Getting ITSM Experience

Many of the best network engineers I know have little to no network operation experience.

“What? How can that be?” you ask? Well it’s really quite simple.

Most of the best network engineers I know, and we’re talking some double and triple CCIE’s in this crowd, have never actually operated a network for any length of time. They were professional services guys, short term contract guys, some pre-sales or post sales guys. There are a LOT of paths to the top of Mt. Fuji after all.

Although I did a short term network ops. gig early on in my career, I actually feel I squandered the opportunity as I just wasn’t mature enough to understand the experience that I should have been gaining.

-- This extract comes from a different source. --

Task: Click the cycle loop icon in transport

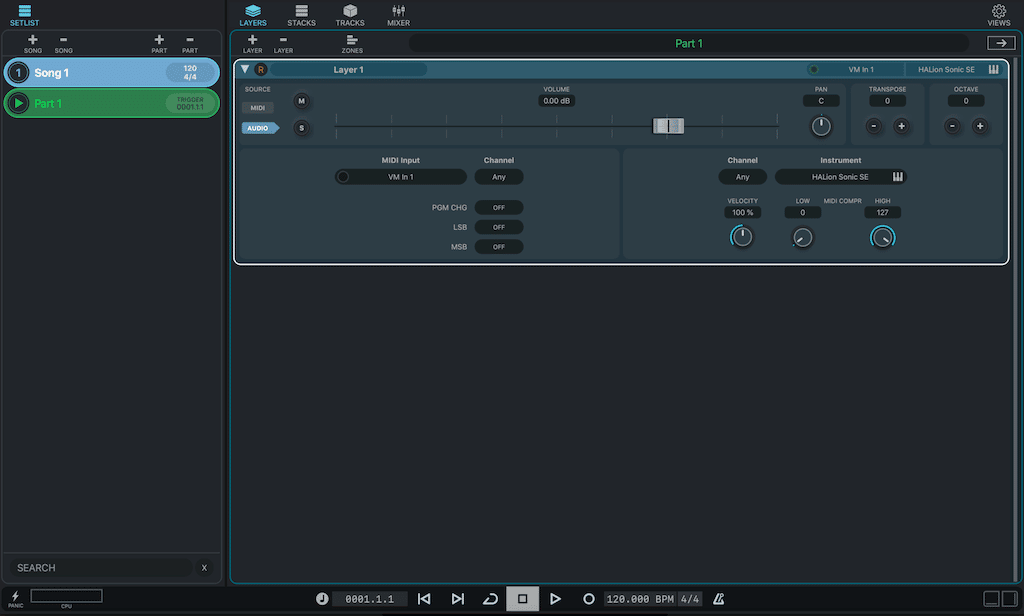Action: (x=490, y=599)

So this question came up with a college last week. ” How do you get network operations experience if you’re not in a network ops group?”

This blog post is dedicated to him.

A few years back, after I decided to really get serious about network management, I had the same issue. I wanted to get some experience in network management, but I had no large network to run. In my day job, I’m actually a pre-sales resource, so it’s not likely I’m going to get any experience in the near future, so it occurred to me that I could start a simulation to try and gain that experience.

At this point, I had already done some Ciscoworks LMS projects (long sleeve shirts to cover the scars to prove it!). I had successfully passed my ITILv3 foundations certifications, and I had even gained the honor of being one of the first Solarwinds Certified Professionals shortly after the SCP program was launched.

The Project

So with a bit of knowledge, I decided to run my home network as if it was an ITSM framework for a year. This means that I had to implement good network management hygene. Good Change management practices. Good fault management practices. Try to implement some of the ITIL processes around Service Strategy, Service Design, Service Operations, and Continual Service Improvement.  Basically, run it like a business who’s success depended on the network.

The Tools

So I had some ideas around the processes I wanted to put in place, but it always takes the three P’s to successfully implement any ITSM initiative. People, products and processes. Fortunately for me, I had access to HP’s Intelligent Management Center, as well as the trial versions of Solarwinds Orion NPM and NCM. but I was still missing some critical pieces to the puzzle.

Service Operations: One of primary activities in Service Operations is really around the help desk. How are tickets logged? How are they tracked? Escalations Procedures. Building out and growing the KMS (knowledge management system )

I didn’t have any help desk or ticketing software in place, so I decided to go the free way; Spiceworks.

For those of you who don’t know it, Spiceworks is a free IT Management app which ” includes a free IT management app for everything from network inventory and monitoring to help desk and more!”

It’s not what I would call a full FCAPS system, but it does have an ok help desk system, and it’s hard to beat free, right?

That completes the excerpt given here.